If you have any conventional talent (singing, dancing playing an instrument, arts, crafts, theatre, etc.), hone that. If you have none, then learn one. You must have at least one conventional talent, one that you're good enough to present as part of who you are. It's not really for strategy to some unlike what those "wealth influencers" push online, but it's for demonstration of artistry, beauty, and discipline. It's also a good outlet to relax and wind down.
Learn to look into and appreciate different forms of art (literature, paintings, sculptures, installations, etc.). It gives additional insights, hones meaning-making capabilities, and helps you have better ways of thinking. It can also start conversations.
Bonus because we all know that not all can afford expensive things: When buying something, look at the tags discreetly, then the appearance, and then pick the item like you've been meaning to pick it out of all the choices. That way, you would look like you're not looking at the price but just the appearance of the item.
For now these are the ones I can list, since the behaviors had been so embedded into me growing up that I can no longer distinguish which ones are old money and which ones are just for being a normal and decent person. I grew up thinking all of these behaviors only mean decency until I found out that a lot of people actually don't normally think of doing them unless they're in a certain social class. Out-of-touch, I know.

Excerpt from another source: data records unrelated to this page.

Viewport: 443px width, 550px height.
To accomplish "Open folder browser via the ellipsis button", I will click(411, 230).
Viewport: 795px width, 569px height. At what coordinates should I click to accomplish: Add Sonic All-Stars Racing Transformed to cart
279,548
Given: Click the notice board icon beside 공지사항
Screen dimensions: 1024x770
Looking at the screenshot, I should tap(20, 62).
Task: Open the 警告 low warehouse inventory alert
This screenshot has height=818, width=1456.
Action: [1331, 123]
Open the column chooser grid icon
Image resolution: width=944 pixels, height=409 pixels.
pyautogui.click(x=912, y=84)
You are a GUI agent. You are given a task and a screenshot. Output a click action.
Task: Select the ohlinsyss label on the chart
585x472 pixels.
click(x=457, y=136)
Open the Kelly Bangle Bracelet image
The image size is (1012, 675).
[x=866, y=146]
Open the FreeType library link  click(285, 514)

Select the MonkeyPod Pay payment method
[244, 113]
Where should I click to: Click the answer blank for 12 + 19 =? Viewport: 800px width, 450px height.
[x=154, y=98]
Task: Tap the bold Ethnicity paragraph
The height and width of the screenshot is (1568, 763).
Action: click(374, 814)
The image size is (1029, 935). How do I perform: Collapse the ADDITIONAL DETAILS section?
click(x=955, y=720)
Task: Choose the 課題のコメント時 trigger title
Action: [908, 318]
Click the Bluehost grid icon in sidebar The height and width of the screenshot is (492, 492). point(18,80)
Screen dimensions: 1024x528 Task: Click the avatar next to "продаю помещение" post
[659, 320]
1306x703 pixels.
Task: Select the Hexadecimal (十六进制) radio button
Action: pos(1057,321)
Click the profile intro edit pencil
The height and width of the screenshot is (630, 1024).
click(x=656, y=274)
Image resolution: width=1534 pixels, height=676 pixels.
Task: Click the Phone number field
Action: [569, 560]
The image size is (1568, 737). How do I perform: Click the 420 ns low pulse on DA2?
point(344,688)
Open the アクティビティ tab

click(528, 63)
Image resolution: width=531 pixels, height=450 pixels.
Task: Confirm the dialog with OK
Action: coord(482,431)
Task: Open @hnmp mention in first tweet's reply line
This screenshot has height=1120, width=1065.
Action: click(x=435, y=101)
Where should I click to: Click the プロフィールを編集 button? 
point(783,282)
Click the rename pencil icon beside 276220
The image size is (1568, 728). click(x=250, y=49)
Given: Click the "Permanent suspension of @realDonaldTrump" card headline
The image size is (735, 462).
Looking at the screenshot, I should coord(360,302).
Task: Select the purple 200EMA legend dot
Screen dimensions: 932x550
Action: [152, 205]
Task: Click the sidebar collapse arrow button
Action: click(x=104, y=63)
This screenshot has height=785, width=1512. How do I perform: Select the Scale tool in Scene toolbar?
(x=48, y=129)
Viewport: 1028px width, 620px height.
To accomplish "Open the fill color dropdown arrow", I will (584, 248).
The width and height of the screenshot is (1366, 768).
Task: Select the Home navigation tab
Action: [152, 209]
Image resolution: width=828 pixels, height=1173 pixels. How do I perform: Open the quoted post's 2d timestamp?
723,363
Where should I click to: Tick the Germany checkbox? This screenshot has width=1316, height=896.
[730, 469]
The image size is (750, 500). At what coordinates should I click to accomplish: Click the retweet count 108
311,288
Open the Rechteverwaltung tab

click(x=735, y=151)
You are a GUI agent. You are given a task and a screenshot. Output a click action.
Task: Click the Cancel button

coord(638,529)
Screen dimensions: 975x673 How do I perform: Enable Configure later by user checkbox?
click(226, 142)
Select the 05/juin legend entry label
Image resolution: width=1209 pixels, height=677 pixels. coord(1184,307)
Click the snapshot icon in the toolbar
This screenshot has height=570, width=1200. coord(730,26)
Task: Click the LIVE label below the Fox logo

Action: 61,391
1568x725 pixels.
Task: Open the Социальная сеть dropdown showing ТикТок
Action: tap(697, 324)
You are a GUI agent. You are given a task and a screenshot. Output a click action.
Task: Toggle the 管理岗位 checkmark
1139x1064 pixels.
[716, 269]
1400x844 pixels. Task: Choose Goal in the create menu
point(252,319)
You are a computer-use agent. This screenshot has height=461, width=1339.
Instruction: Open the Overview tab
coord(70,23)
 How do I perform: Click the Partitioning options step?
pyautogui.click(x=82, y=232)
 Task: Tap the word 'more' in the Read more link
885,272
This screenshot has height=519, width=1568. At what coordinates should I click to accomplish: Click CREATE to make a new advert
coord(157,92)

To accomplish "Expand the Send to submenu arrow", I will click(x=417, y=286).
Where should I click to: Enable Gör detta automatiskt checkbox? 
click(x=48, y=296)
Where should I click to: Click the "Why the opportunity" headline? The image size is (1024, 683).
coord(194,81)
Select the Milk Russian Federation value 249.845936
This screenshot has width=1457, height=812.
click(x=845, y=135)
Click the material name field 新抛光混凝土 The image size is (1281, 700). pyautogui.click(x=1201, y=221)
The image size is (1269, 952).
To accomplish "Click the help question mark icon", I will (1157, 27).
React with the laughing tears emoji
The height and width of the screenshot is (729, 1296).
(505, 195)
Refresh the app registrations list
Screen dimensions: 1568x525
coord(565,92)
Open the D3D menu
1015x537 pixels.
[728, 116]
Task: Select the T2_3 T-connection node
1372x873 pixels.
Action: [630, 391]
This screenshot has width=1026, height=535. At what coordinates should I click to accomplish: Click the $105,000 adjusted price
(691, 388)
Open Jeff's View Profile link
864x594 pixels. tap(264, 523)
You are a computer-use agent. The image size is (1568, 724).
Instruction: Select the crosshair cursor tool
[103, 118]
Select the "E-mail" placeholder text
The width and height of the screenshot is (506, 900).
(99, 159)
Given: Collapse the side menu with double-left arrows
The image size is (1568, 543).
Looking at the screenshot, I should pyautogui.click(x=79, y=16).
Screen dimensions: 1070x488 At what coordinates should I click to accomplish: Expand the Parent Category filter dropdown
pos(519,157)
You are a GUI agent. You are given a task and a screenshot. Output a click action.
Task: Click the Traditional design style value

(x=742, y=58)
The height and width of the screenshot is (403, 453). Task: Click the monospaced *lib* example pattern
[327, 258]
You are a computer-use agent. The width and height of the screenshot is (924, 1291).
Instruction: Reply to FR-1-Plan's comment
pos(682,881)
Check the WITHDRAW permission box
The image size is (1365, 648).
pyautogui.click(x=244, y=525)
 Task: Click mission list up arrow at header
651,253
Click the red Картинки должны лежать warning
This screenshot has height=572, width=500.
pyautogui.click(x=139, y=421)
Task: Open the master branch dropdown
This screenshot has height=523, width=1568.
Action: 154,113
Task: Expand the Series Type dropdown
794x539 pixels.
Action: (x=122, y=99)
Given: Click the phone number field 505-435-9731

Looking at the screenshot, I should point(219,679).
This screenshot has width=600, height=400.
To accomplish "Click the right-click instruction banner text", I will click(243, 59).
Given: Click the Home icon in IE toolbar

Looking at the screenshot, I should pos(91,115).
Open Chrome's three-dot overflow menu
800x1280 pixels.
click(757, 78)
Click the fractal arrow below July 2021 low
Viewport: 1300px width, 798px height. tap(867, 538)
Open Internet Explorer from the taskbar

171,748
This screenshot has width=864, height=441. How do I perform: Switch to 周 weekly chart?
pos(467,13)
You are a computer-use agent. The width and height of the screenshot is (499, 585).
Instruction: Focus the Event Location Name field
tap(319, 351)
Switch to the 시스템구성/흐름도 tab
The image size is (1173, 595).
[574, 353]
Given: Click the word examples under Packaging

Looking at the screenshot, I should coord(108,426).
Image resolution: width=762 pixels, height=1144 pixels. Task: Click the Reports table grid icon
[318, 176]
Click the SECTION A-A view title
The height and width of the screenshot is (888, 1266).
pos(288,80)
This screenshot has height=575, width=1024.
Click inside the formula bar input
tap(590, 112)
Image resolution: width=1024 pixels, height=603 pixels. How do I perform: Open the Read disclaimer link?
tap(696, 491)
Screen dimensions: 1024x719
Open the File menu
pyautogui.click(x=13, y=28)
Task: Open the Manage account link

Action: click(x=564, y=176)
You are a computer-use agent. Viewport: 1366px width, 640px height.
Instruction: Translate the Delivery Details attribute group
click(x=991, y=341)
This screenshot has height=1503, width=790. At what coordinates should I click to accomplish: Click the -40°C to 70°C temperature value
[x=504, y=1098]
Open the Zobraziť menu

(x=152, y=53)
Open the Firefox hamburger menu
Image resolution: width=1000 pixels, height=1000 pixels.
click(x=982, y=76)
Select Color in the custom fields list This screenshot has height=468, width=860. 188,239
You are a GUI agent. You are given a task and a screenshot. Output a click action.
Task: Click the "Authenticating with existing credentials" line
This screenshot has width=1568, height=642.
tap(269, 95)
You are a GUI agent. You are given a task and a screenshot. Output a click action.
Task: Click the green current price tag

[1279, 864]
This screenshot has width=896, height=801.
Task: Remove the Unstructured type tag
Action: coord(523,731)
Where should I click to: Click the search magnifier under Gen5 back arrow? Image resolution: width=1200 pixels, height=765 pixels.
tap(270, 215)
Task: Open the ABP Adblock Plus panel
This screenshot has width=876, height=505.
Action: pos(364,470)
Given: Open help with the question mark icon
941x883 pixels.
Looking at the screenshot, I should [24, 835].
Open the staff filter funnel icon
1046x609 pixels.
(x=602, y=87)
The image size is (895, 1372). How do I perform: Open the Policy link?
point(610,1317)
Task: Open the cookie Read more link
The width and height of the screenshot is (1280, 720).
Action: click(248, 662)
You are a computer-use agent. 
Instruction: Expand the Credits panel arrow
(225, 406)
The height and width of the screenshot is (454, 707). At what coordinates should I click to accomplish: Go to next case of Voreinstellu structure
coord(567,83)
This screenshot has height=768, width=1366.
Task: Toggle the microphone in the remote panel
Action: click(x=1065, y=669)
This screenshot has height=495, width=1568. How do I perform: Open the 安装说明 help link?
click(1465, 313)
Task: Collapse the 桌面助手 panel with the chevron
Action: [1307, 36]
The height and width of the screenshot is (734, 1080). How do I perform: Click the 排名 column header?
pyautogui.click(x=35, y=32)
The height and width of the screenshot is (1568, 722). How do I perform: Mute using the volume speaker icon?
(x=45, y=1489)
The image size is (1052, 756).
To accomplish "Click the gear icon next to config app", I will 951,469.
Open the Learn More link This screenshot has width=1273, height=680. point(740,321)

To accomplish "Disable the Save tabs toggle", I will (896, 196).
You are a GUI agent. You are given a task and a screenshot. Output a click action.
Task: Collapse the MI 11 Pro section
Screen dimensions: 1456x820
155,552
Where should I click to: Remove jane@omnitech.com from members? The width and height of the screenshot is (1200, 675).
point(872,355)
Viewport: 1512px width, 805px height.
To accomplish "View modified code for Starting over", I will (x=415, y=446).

That socioeconomic class is more than just walking out with certain fabrics and wearing plain-ass clothing designs. The one I grew up under the rules of was mostly about heavy discipline, restraint, timing, unspoken languages, and personal sacrifices in the name of family reputation. It's so strict and long-term that eventually you won't even notice the money part anymore.
Also no, we don't wear "old money clothes" to go to groceries. That's new gen behavior. And also a little performative. Which is a little weird.